[begin Data extract]

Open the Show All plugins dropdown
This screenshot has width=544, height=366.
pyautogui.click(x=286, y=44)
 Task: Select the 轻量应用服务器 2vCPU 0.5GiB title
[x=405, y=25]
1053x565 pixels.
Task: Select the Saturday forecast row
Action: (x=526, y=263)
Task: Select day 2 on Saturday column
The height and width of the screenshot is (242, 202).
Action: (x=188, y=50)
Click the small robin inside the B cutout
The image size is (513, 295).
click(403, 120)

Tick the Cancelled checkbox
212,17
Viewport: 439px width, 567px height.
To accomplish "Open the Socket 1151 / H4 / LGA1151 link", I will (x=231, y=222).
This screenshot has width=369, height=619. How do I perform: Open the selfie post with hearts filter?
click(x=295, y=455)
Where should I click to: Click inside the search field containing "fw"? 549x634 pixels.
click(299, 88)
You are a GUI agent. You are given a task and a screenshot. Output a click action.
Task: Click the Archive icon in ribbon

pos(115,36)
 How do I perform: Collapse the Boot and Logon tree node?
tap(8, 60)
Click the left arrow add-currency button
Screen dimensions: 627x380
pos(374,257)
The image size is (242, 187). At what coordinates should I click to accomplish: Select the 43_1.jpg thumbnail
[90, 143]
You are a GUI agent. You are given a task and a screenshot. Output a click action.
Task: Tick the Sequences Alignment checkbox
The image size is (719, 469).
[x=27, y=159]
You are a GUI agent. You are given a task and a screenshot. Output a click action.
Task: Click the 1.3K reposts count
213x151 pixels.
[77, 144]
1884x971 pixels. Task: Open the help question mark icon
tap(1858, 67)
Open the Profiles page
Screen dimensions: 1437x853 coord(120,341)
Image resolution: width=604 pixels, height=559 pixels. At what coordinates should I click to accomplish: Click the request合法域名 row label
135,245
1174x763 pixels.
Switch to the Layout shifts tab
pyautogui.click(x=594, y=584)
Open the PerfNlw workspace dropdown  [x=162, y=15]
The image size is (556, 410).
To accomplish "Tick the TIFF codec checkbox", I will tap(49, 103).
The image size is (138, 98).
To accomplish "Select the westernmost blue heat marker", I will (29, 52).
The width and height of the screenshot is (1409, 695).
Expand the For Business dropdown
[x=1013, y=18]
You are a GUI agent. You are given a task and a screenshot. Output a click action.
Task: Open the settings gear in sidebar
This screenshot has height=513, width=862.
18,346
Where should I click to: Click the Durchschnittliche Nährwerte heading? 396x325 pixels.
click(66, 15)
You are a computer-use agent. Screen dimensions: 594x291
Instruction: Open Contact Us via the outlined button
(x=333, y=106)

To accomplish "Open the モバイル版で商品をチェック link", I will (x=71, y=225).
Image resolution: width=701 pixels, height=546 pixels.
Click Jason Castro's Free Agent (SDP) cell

[end Data extract]

• [What is required] Write out the records above again, substituting "desktop agent" for each occurrence of "GUI agent" and leaving everything else unchanged.

• [The completed task]
Open the Show All plugins dropdown
This screenshot has width=544, height=366.
pyautogui.click(x=286, y=44)
 Task: Select the 轻量应用服务器 2vCPU 0.5GiB title
[x=405, y=25]
1053x565 pixels.
Task: Select the Saturday forecast row
Action: (x=526, y=263)
Task: Select day 2 on Saturday column
The height and width of the screenshot is (242, 202).
Action: (x=188, y=50)
Click the small robin inside the B cutout
The image size is (513, 295).
click(403, 120)

Tick the Cancelled checkbox
212,17
Viewport: 439px width, 567px height.
To accomplish "Open the Socket 1151 / H4 / LGA1151 link", I will (x=231, y=222).
This screenshot has width=369, height=619. How do I perform: Open the selfie post with hearts filter?
click(x=295, y=455)
Where should I click to: Click inside the search field containing "fw"? 549x634 pixels.
click(299, 88)
You are a desktop agent. You are given a task and a screenshot. Output a click action.
Task: Click the Archive icon in ribbon

pos(115,36)
 How do I perform: Collapse the Boot and Logon tree node?
tap(8, 60)
Click the left arrow add-currency button
Screen dimensions: 627x380
pos(374,257)
The image size is (242, 187). At what coordinates should I click to accomplish: Select the 43_1.jpg thumbnail
[90, 143]
You are a desktop agent. You are given a task and a screenshot. Output a click action.
Task: Tick the Sequences Alignment checkbox
The image size is (719, 469).
[x=27, y=159]
You are a desktop agent. You are given a task and a screenshot. Output a click action.
Task: Click the 1.3K reposts count
213x151 pixels.
[77, 144]
1884x971 pixels. Task: Open the help question mark icon
tap(1858, 67)
Open the Profiles page
Screen dimensions: 1437x853 coord(120,341)
Image resolution: width=604 pixels, height=559 pixels. At what coordinates should I click to accomplish: Click the request合法域名 row label
135,245
1174x763 pixels.
Switch to the Layout shifts tab
pyautogui.click(x=594, y=584)
Open the PerfNlw workspace dropdown  [x=162, y=15]
The image size is (556, 410).
To accomplish "Tick the TIFF codec checkbox", I will tap(49, 103).
The image size is (138, 98).
To accomplish "Select the westernmost blue heat marker", I will (29, 52).
The width and height of the screenshot is (1409, 695).
Expand the For Business dropdown
[x=1013, y=18]
You are a desktop agent. You are given a task and a screenshot. Output a click action.
Task: Open the settings gear in sidebar
This screenshot has height=513, width=862.
18,346
Where should I click to: Click the Durchschnittliche Nährwerte heading? 396x325 pixels.
click(66, 15)
You are a computer-use agent. Screen dimensions: 594x291
Instruction: Open Contact Us via the outlined button
(x=333, y=106)

To accomplish "Open the モバイル版で商品をチェック link", I will (x=71, y=225).
Image resolution: width=701 pixels, height=546 pixels.
Click Jason Castro's Free Agent (SDP) cell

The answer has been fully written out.